For businesses that have online presence, e-CRM systems provide the necessary relationship management with customers. This is a critical area because there is minimal human intervention from the company's employees when a customer logs on to the website. Hence, the impression and/ or the services that the customer gets exposed to from the website might be a decisive factor towards his/ her decision to continue business with that particular company. This paper presents an analysis of a business entity in form of an audit of its efforts to promote and use e-CRM systems. E-CRM theory is discussed and recommendations are provided to the business to improve the state of affairs.
The target company for this audit is HSBC Bank Australia Limited. HSBC is a commercial bank based in London but has a huge network of branches around the globe. It is listed on the London, New York, Paris, Hong Kong and Bermuda stock exchanges and operates in a truly global fashion (HSBC, 2007). In Australia, HSBC has 35 branches and offices and provides a wide range of personal and commercial financial services in addition to other services like trade finance, investment advisory, treasury and other traditional banking operations.

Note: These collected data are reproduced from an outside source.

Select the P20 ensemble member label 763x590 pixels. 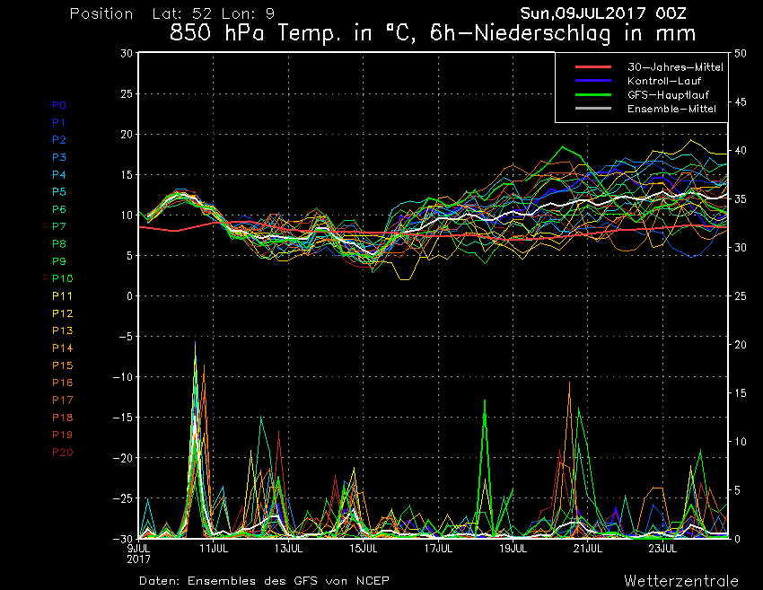click(x=62, y=452)
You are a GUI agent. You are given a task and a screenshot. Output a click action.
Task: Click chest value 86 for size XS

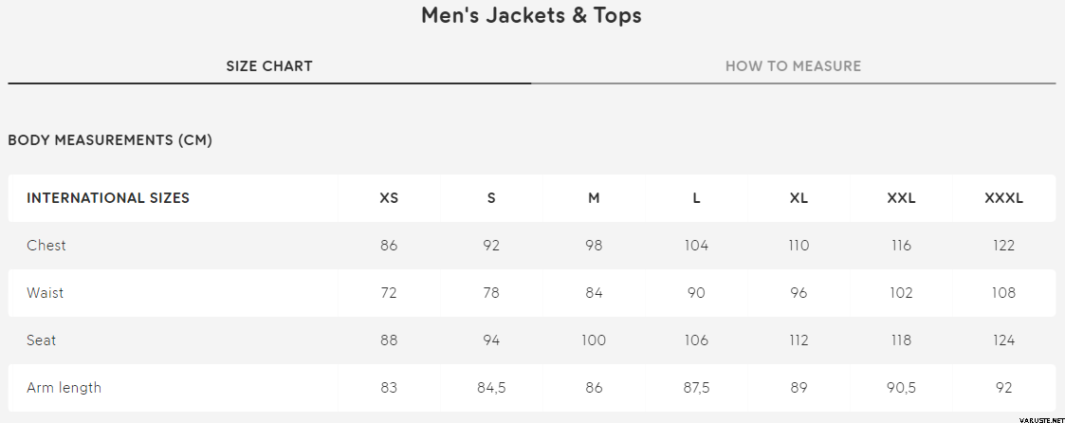(389, 245)
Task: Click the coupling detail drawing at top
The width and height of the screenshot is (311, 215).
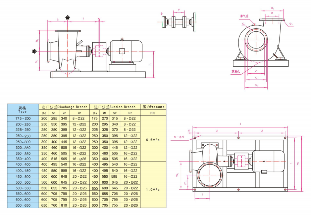Action: [179, 22]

As a customer browsing a financial institution's websites, the ideal e-experience should not be distinguishable from the experience the user would have when he or she visits the bank physically. In a nut shell, this means that the contents of the web site should be such that no human intervention is required by the user to locate the desired information.

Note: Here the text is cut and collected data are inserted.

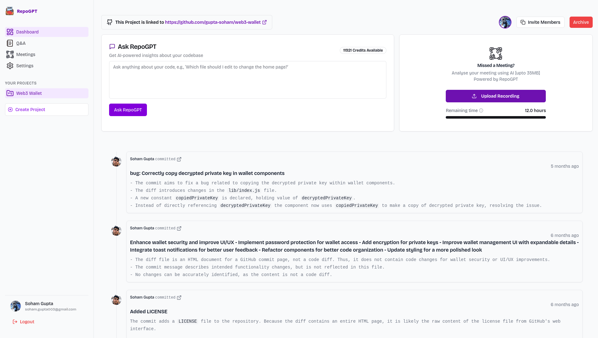The image size is (598, 338).
Task: Click the info icon next to Remaining time
Action: [481, 110]
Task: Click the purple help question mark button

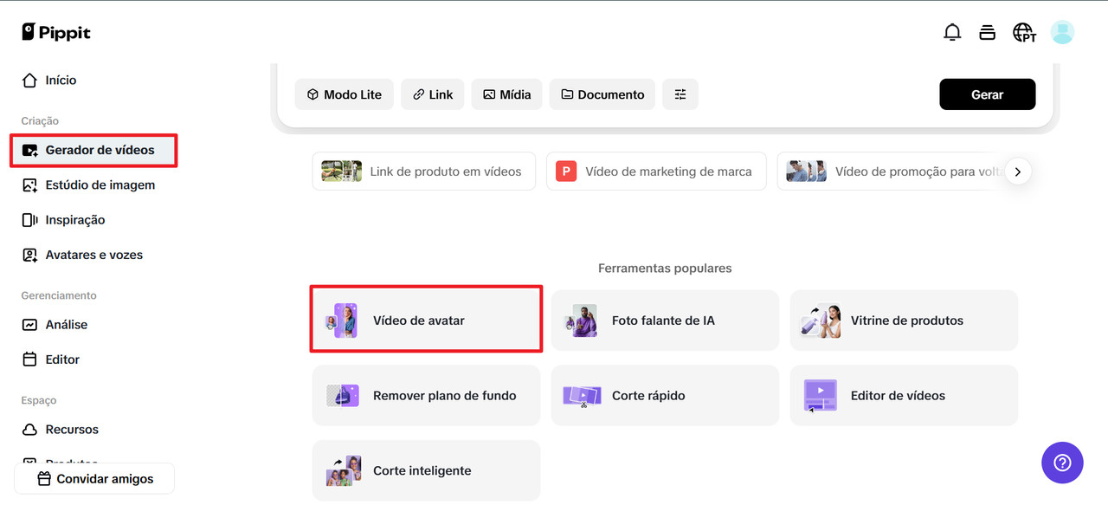Action: pyautogui.click(x=1061, y=463)
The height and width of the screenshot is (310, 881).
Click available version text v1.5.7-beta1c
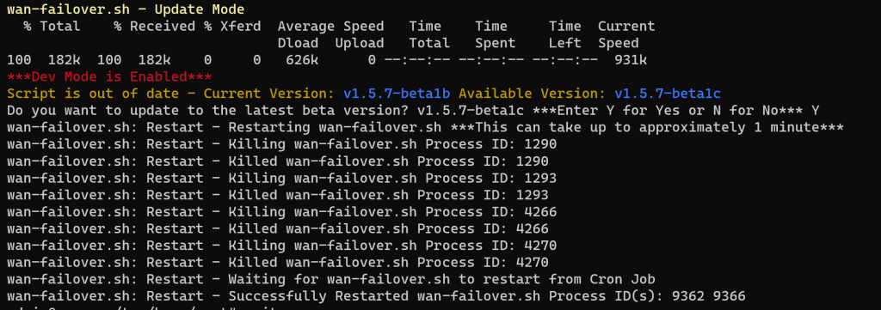tap(668, 94)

One of the biggest advantage and disadvantage of a business website is the quantity of information that is provided on it for users (Feinberg and Kadam, 2002, p.435). This is because of the fact that the customer may not be able to identify and access the required information from a big pool of data provided on the website. Though, every piece of information might be there, yet it may take hours to find the one that is required. Hence, the website must be divided into areas with relevant information being clubbed into each area for clarity and ease of use. In addition, it should have a search facility to locate the desired information without having to navigate through the entire website for it.
There are many ways that business may use to contact potential e-customers. In addition to the traditional telephone and cellular phone numbers, the business website should be able to store customers' email address, his or her website URL (if available) and other details. The electronic Customer Relationship Management e-CRM system must be equipped with appropriate records about users and customers and should use alternate channels to contact the customer. Similarly, alternate channels should be provided to the customers to contact the business. These might include email address, telephone, fax number, live chat and others. Ideally though, email addresses are easiest to use if there is no live chat feature available on the website.
In addition, ideally the business website should remember the customer. This can be done by saving cookies on customers' computers that can be used during customers' next visit to the website, to track the information that they viewed during their last visit.